## Brief:
Type out all the records once more, exactly.
*** Opening of Records for the exercise ***
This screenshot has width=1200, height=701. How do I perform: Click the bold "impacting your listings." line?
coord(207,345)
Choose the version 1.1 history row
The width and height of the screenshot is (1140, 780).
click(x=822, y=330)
*** Close of Records for the exercise ***
## Task result:
This screenshot has width=1200, height=701. How do I perform: Click the bold "impacting your listings." line?
coord(207,345)
Choose the version 1.1 history row
The width and height of the screenshot is (1140, 780).
click(x=822, y=330)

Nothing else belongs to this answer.